RECORDS PROVIDED ▸

......

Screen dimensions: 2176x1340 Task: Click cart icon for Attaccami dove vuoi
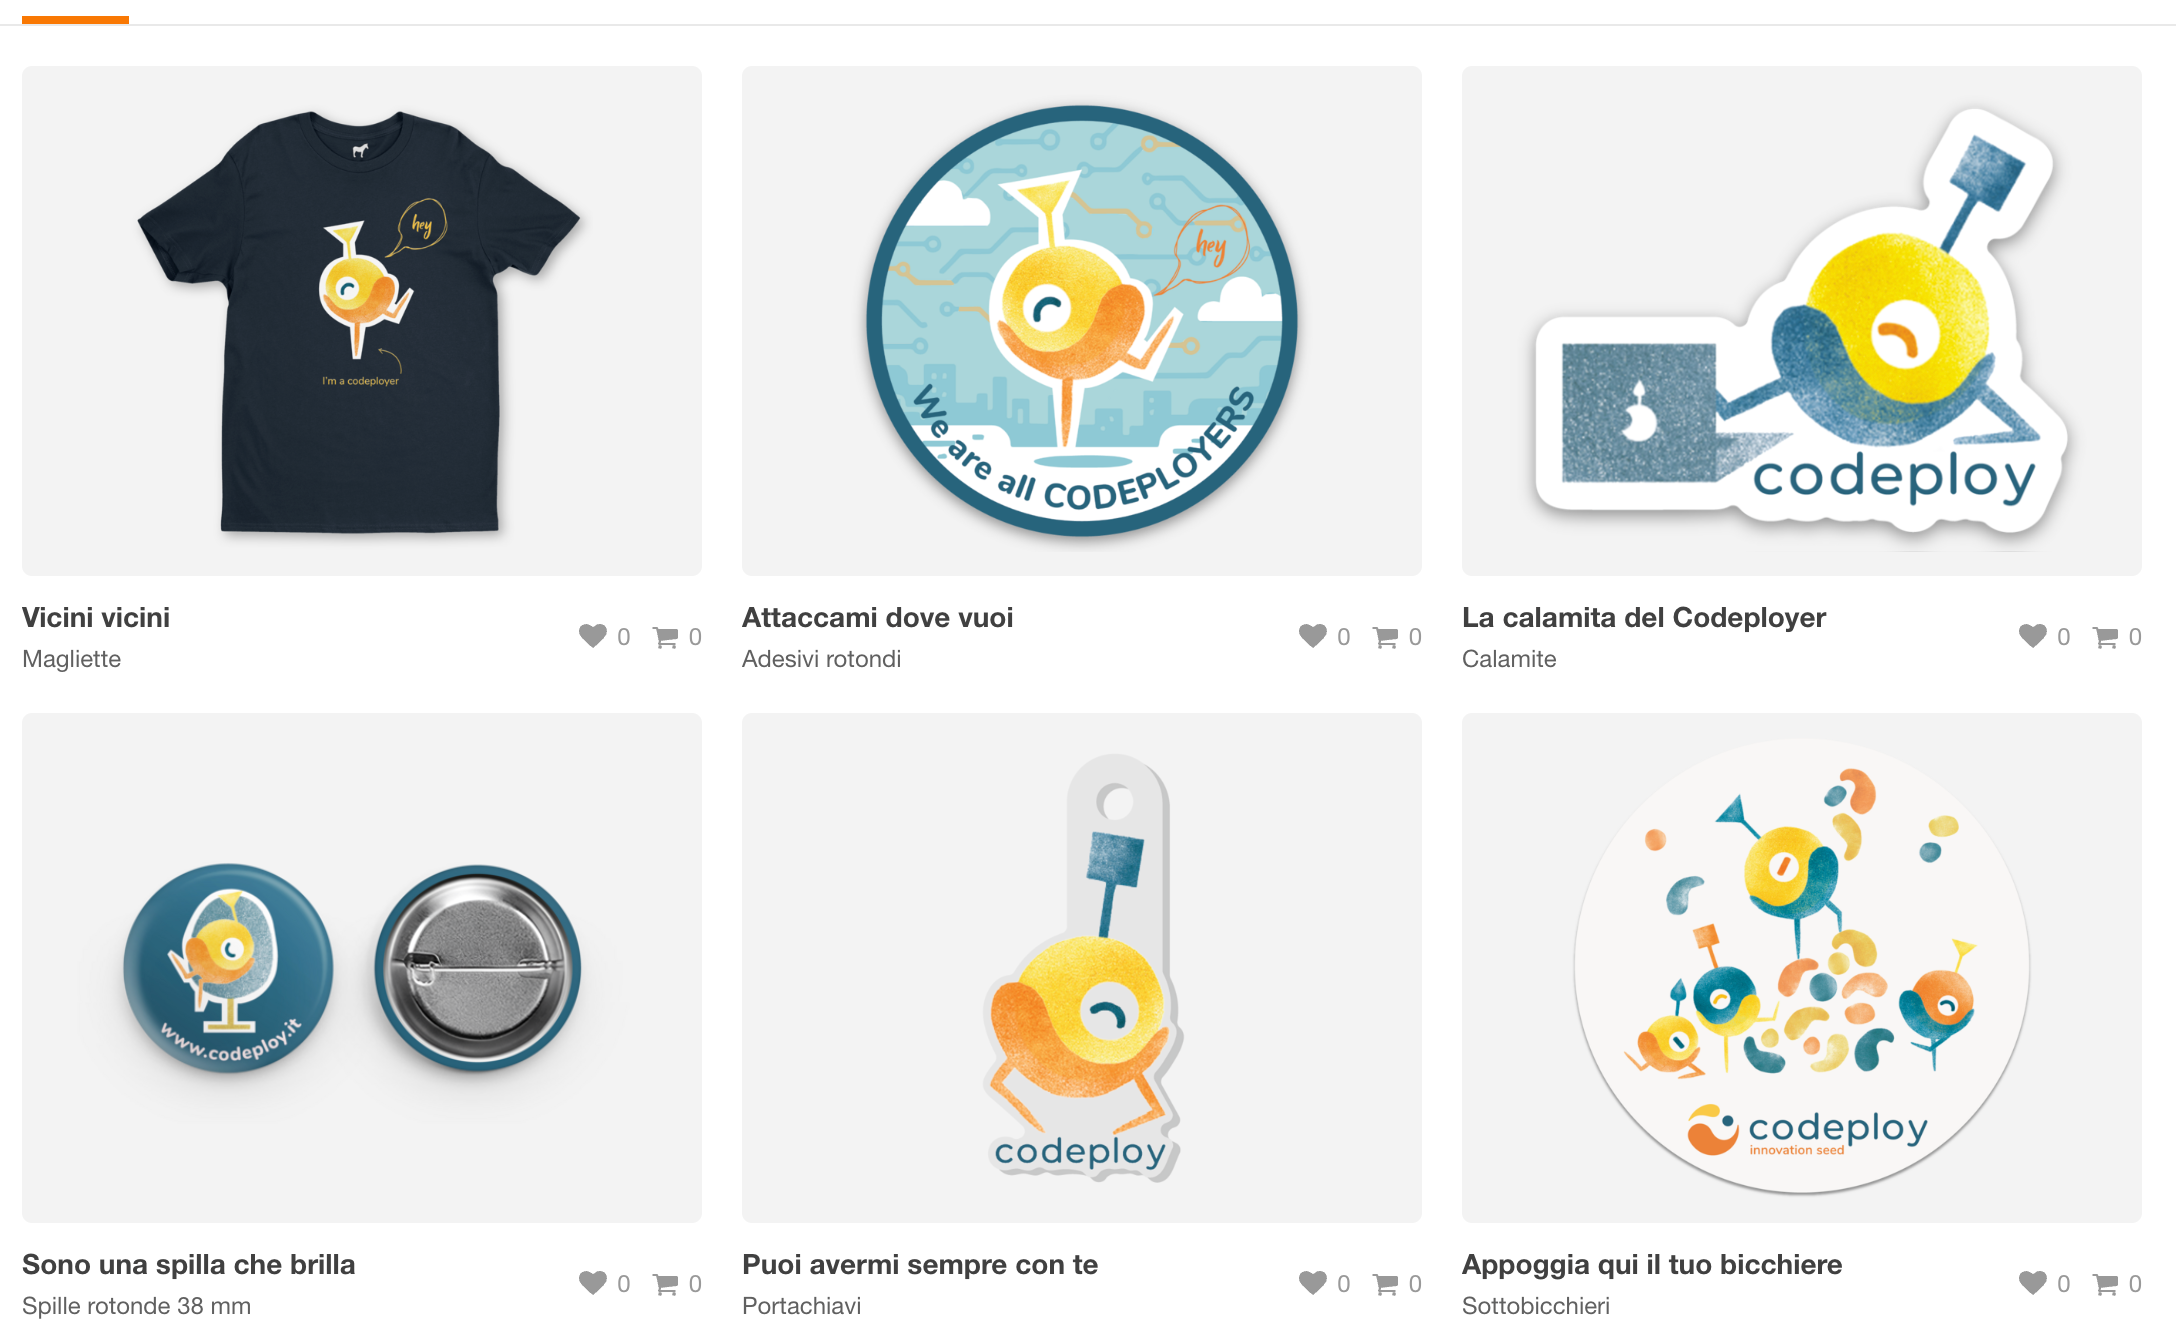[x=1385, y=637]
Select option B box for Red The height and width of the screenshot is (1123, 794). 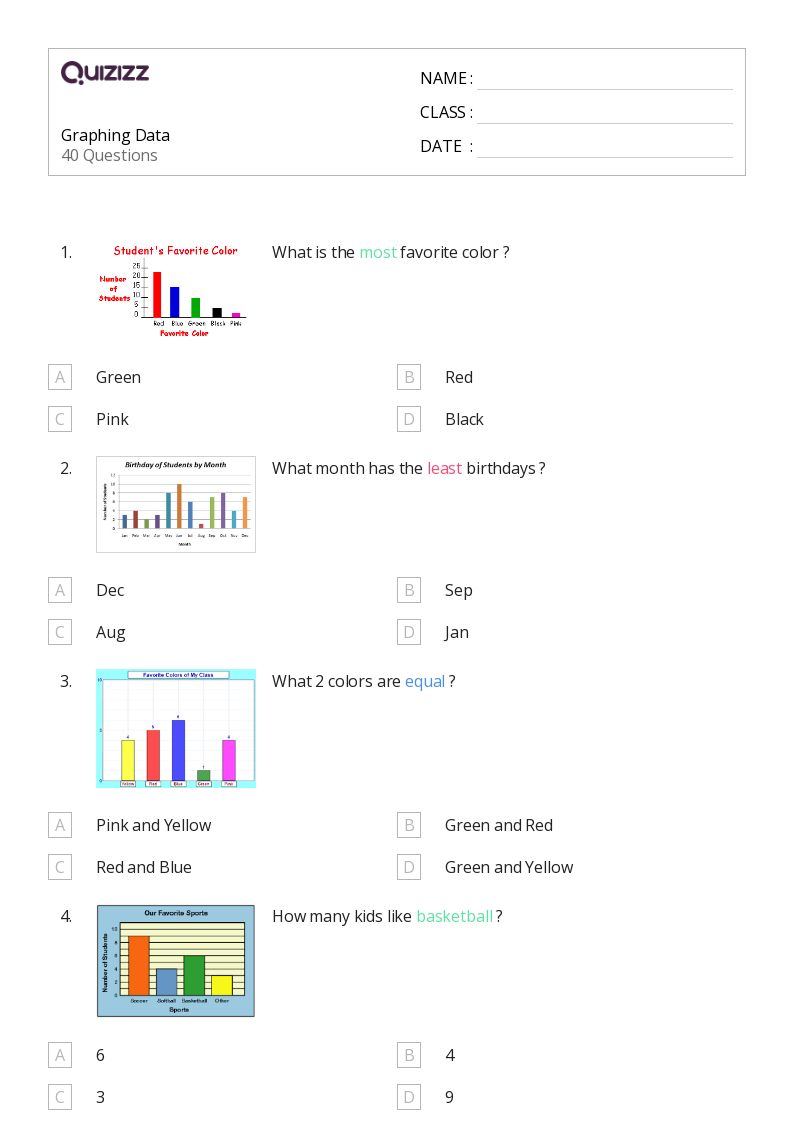coord(409,377)
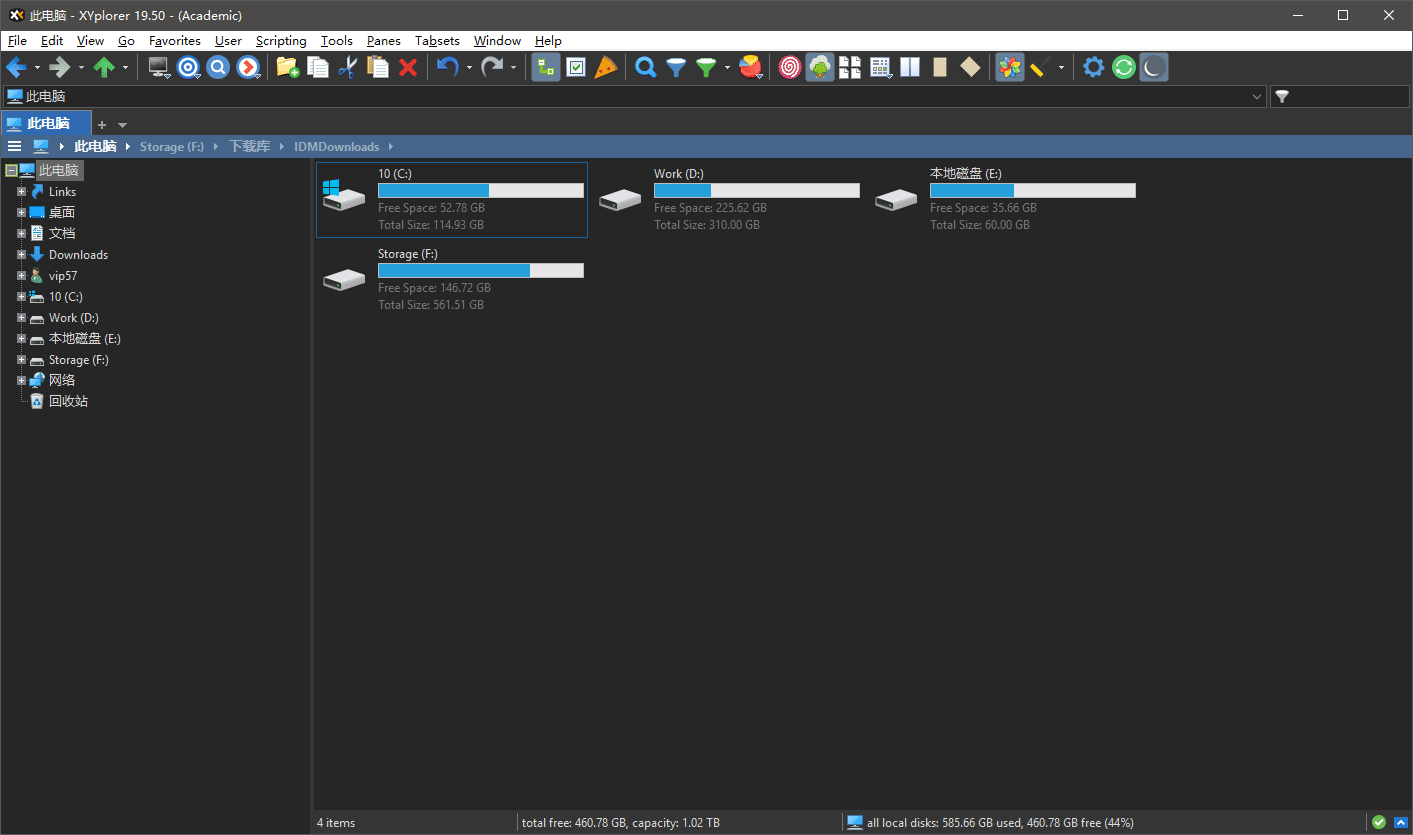Click the Storage (F:) drive usage bar
Screen dimensions: 1413x835
pos(480,271)
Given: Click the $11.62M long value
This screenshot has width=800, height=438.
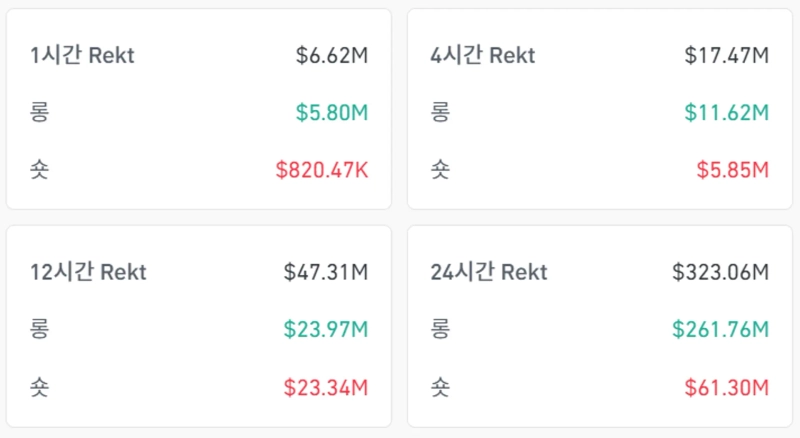Looking at the screenshot, I should (x=726, y=113).
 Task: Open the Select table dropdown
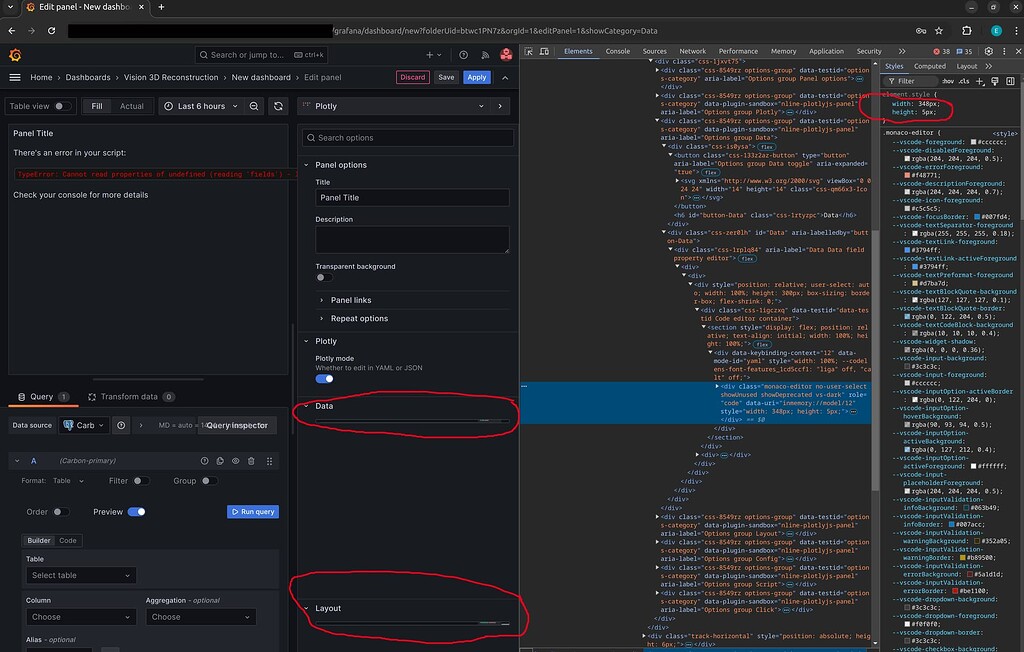80,575
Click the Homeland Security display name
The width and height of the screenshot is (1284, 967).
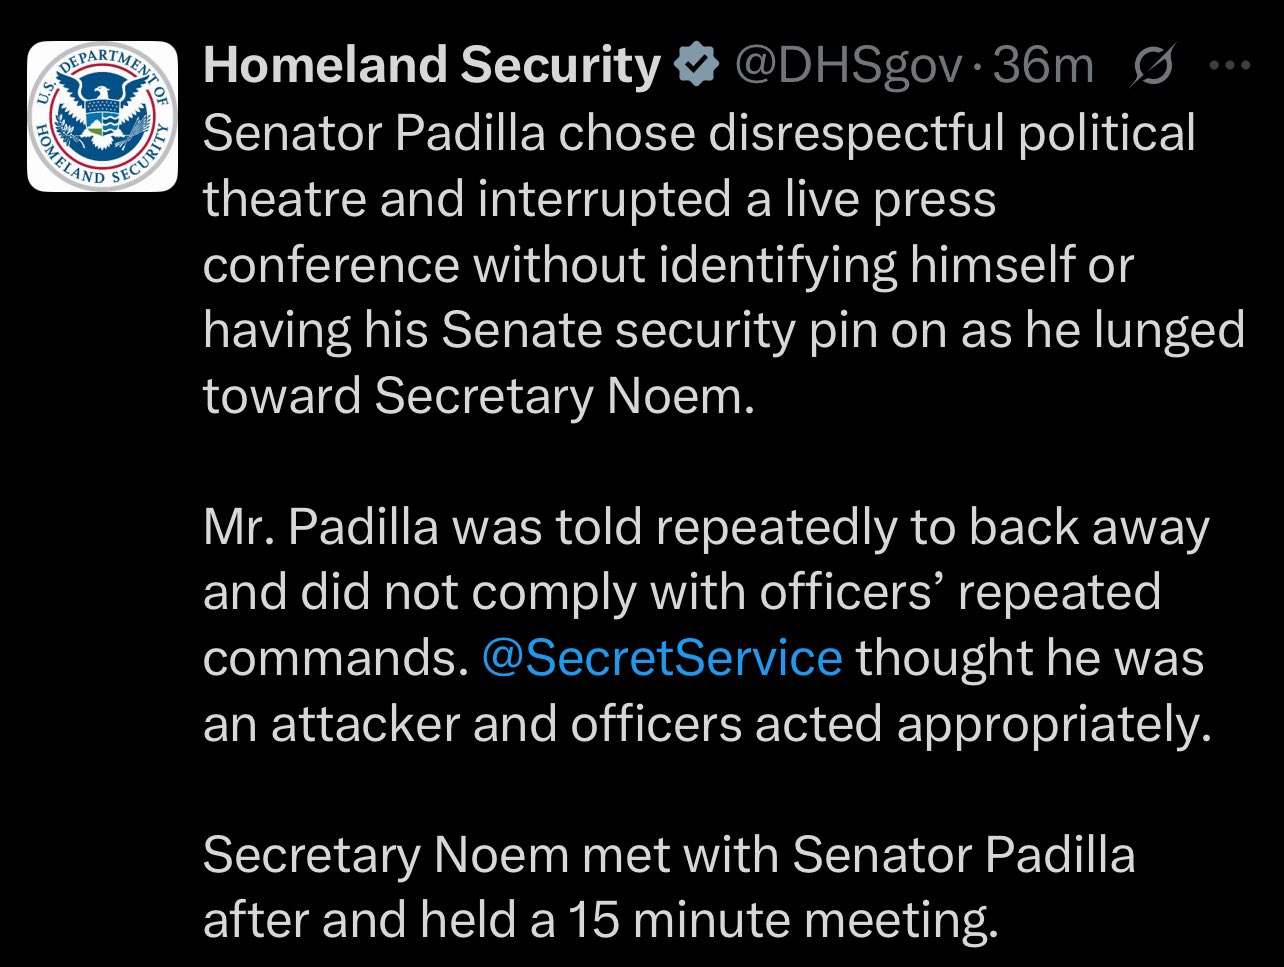[x=431, y=66]
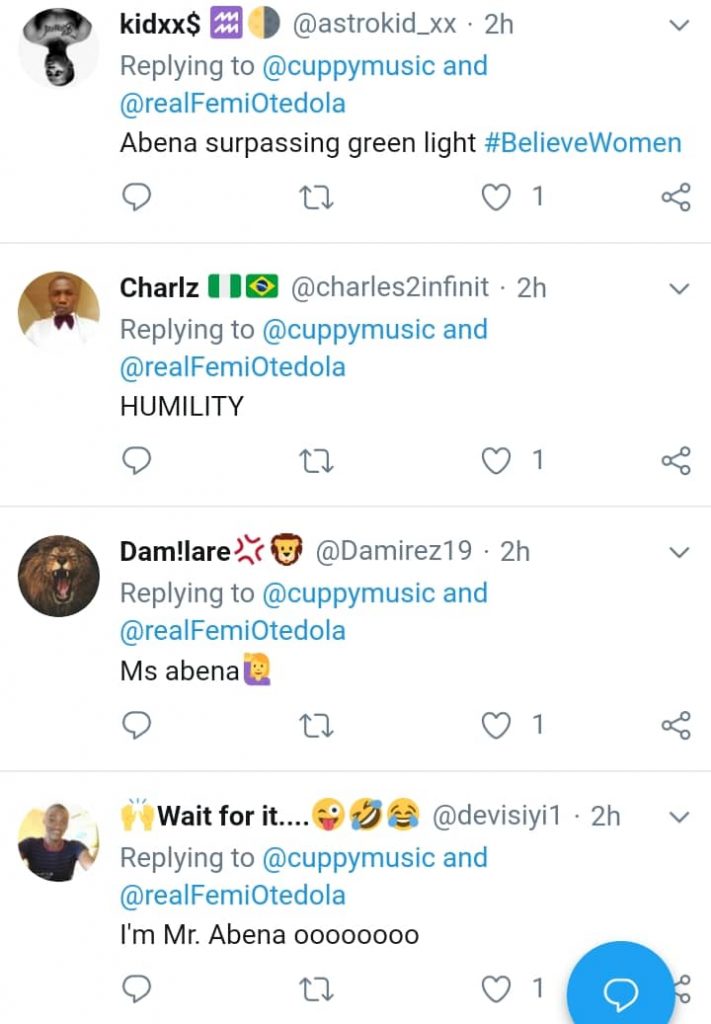
Task: Retweet the 'Abena surpassing green light' tweet
Action: pyautogui.click(x=317, y=197)
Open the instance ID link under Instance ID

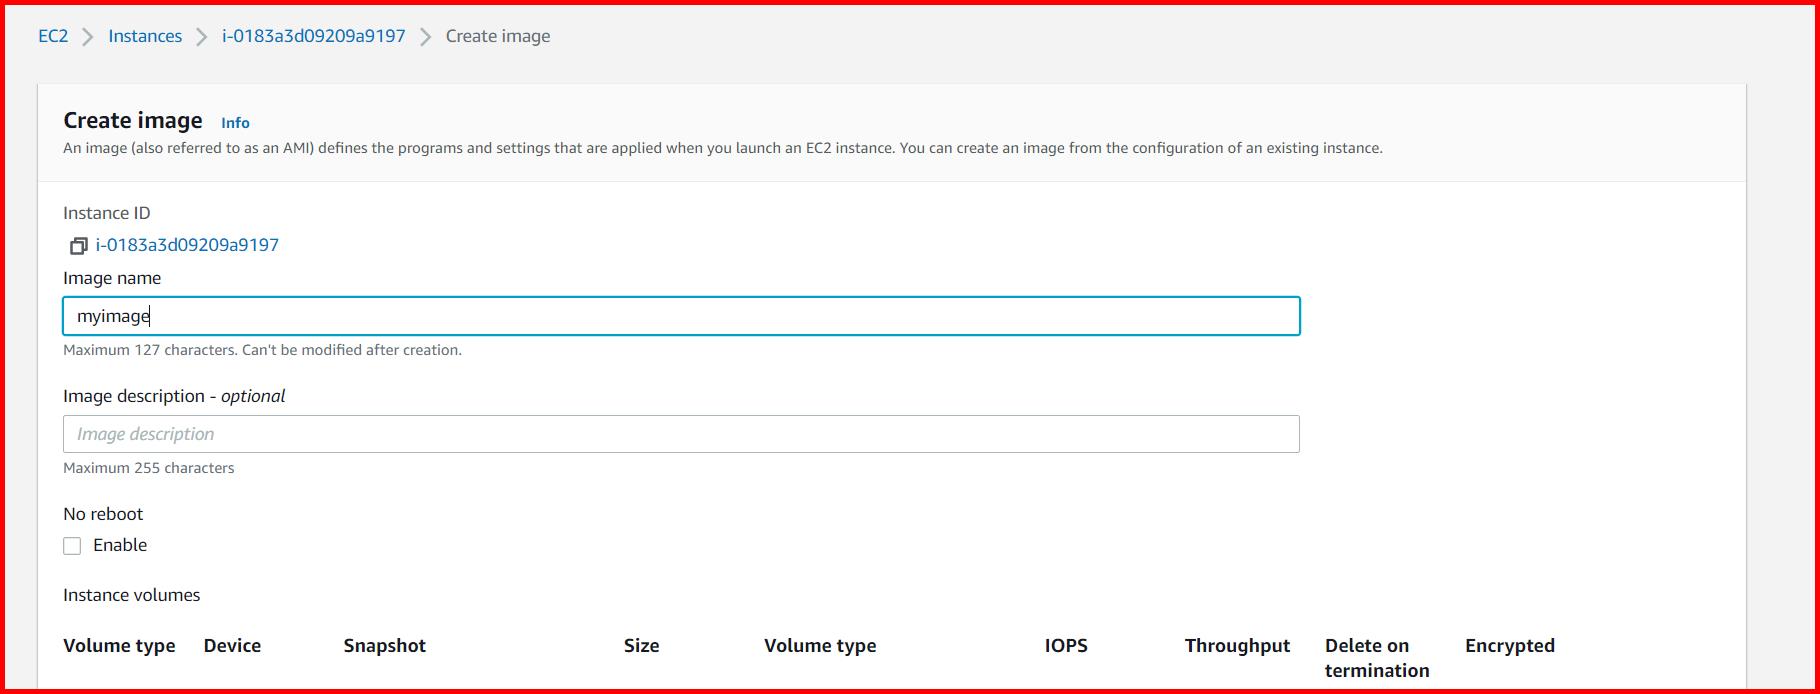(187, 245)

......

TASK DETAILS ▸ Exact copies of the lines from the one containing "Click the Homeland Security display name" through the final line of the data are required; pictures are to be omitted.

SOLUTION TO THE PROBLEM ▸
Click the Homeland Security display name
The width and height of the screenshot is (1284, 967).
[x=431, y=66]
Task: Retweet the 'Abena surpassing green light' tweet
Action: pyautogui.click(x=317, y=197)
Open the instance ID link under Instance ID

(187, 245)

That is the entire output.